*Work to be completed*. Copy out each line of the entries below in which the string "Toggle" appears.

*Source data*.
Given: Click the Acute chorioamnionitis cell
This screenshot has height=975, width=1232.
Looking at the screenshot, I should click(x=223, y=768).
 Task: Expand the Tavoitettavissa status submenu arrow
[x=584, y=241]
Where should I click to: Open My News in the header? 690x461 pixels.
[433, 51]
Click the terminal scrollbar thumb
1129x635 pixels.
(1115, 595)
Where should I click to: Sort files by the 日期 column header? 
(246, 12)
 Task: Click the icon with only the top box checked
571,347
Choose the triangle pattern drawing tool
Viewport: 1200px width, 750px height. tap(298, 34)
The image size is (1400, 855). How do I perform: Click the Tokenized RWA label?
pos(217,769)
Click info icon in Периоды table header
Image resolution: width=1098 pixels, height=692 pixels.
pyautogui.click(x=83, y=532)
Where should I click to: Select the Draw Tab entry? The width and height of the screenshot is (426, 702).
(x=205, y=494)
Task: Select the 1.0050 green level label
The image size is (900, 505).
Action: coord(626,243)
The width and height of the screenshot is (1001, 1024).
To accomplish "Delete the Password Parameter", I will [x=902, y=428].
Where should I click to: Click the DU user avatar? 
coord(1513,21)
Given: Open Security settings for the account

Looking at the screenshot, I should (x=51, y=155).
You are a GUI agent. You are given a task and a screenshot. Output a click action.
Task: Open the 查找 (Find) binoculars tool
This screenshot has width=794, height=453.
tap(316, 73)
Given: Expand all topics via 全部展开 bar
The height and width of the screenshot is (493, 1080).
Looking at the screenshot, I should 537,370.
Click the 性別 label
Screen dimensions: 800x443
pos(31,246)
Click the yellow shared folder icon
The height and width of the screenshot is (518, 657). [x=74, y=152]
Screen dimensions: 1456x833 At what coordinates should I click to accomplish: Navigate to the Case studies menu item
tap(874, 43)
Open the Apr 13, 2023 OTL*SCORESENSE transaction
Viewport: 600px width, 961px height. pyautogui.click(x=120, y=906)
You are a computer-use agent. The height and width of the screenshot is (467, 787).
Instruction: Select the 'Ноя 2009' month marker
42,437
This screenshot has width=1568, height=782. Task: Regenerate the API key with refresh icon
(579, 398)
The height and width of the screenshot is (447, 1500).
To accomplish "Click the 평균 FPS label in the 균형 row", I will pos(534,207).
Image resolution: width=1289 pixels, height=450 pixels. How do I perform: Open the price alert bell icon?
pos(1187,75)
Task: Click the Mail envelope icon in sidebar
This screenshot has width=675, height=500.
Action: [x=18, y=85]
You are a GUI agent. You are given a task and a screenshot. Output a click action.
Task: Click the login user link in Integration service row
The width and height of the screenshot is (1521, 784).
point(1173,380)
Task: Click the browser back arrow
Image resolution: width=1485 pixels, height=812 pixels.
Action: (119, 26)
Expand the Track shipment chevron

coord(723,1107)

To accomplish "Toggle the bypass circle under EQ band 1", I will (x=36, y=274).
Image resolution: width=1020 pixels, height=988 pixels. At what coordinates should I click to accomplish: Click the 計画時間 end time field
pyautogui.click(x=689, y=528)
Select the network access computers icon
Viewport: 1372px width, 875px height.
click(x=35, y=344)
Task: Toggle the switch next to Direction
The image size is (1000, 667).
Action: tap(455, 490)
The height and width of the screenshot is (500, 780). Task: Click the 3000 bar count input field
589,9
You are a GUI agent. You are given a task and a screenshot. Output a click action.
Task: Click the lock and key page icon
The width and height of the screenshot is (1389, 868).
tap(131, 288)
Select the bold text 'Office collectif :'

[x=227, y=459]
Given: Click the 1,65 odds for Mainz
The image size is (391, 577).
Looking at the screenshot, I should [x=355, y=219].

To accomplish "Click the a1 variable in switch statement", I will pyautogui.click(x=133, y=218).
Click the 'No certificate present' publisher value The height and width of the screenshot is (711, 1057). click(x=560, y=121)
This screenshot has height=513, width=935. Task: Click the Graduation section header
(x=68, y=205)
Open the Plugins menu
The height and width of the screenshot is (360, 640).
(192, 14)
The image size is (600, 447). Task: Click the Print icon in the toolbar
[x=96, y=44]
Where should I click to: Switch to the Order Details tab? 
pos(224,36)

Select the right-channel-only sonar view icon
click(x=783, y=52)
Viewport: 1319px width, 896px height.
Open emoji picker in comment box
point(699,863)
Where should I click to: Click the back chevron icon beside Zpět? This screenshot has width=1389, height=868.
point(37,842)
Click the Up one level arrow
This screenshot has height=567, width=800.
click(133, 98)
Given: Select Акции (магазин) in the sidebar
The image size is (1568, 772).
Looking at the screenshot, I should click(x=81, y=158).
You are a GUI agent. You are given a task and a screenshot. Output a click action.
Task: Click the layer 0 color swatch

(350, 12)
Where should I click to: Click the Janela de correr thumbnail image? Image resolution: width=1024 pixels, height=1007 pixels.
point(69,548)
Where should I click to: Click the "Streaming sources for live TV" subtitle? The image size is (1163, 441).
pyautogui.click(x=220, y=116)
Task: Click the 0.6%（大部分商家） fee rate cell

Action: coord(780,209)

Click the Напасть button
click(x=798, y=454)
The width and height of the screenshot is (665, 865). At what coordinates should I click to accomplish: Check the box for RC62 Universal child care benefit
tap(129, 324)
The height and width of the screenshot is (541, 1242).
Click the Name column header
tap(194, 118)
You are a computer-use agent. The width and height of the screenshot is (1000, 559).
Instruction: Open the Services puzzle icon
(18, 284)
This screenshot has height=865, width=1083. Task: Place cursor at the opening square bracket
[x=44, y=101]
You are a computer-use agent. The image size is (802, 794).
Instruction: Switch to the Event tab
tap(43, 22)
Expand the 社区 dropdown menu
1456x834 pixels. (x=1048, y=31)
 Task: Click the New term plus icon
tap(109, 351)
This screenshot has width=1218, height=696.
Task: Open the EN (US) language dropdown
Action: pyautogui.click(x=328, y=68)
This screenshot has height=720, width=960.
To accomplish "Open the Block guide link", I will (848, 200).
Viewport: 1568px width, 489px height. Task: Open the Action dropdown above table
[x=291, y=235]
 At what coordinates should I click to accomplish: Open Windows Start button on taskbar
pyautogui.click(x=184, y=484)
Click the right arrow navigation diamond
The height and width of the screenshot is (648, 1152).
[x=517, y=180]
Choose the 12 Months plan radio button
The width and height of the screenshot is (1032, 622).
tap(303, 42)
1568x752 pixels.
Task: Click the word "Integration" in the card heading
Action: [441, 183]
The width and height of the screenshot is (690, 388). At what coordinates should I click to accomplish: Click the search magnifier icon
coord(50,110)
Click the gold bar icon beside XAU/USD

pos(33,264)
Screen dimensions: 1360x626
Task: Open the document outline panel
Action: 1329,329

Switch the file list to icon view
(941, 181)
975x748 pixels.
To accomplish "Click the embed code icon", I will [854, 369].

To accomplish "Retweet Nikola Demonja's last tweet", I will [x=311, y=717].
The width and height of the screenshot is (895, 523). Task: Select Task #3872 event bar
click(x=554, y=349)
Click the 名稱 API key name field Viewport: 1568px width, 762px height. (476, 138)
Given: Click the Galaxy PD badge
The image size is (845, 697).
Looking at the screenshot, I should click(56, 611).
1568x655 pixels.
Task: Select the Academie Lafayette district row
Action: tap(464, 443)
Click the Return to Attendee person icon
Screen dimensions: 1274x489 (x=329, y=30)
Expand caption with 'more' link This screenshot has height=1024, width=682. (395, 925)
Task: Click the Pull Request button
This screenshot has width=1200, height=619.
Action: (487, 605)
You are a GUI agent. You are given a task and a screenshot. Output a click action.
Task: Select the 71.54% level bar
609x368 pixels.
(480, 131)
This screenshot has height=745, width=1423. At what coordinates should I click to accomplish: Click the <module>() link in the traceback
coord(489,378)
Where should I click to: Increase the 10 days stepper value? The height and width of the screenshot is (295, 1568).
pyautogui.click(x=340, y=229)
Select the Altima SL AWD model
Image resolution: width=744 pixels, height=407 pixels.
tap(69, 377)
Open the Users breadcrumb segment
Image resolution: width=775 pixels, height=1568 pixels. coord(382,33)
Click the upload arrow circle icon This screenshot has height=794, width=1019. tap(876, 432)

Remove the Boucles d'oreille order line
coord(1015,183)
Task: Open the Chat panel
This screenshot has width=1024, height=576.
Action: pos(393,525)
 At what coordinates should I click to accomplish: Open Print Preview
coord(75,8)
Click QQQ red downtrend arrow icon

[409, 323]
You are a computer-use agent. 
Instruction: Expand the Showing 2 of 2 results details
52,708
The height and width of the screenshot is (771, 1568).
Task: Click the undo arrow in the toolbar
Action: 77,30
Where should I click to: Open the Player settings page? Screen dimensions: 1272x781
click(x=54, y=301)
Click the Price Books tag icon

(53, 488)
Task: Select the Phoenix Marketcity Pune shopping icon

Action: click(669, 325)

*Response to this exercise*.
To accomplish "Toggle the bypass circle under EQ band 1", I will (x=36, y=274).
Task: Toggle the switch next to Direction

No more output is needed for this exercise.